__PROBLEM DETAILS__
Please copy out the entries below exactly, beginning with the line that contains "Given: Enable Validar" and ending with the line that contains "This screenshot has height=691, width=902.", and include nothing outside that span.

__PROVIDED INFORMATION__
□ □ □
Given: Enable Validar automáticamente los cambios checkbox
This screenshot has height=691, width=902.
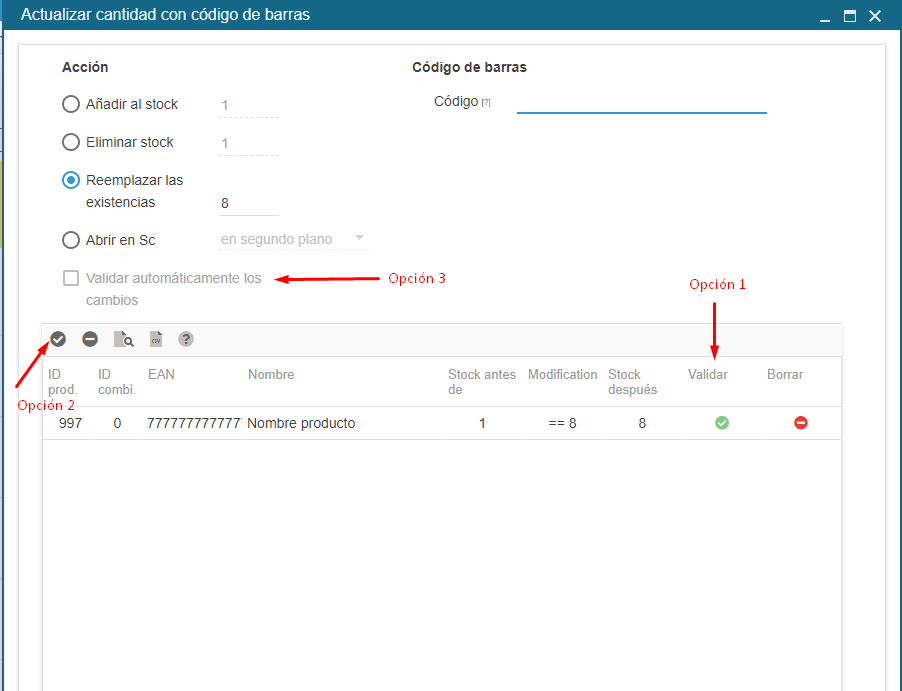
□ □ □
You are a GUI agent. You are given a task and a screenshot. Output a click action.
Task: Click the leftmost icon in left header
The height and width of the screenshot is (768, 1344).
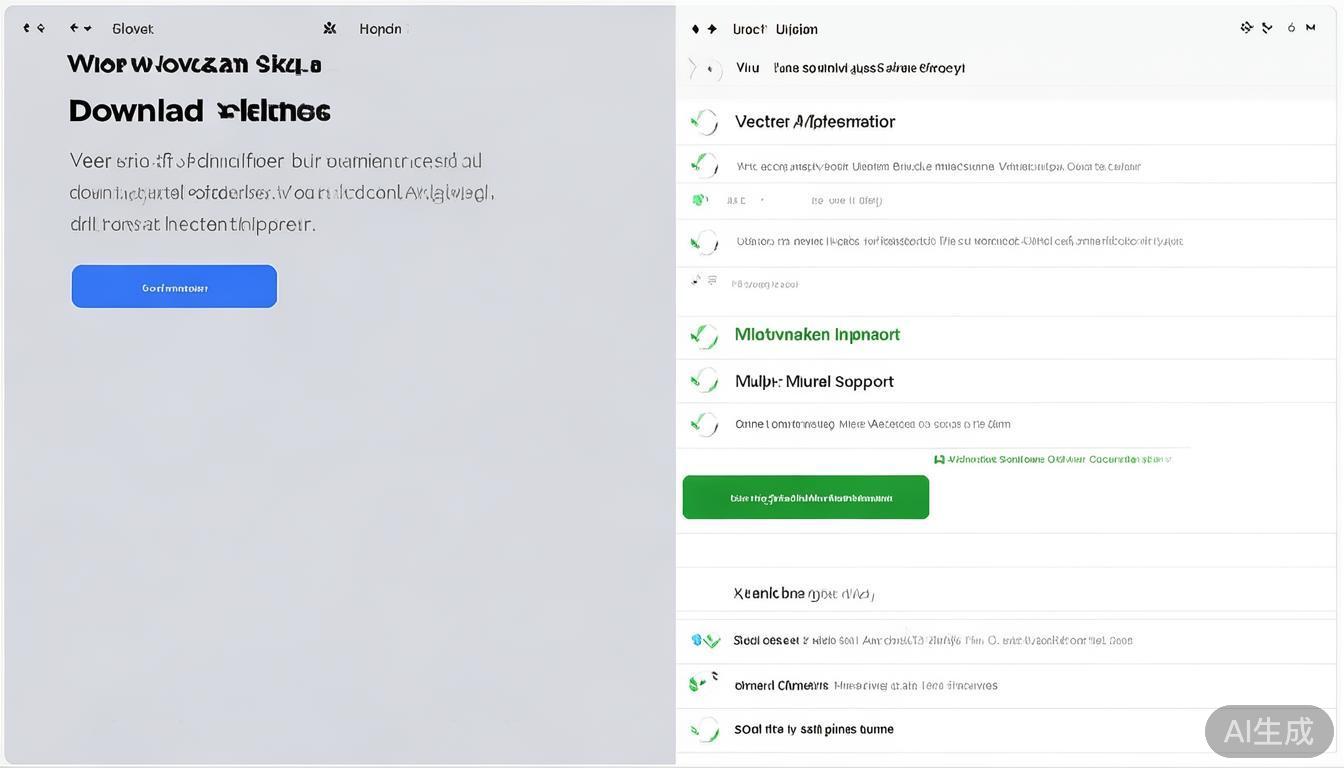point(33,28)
□ □ □
__REPLY TO THE TASK__
Given: Enable Validar automáticamente los cambios checkbox
This screenshot has height=691, width=902.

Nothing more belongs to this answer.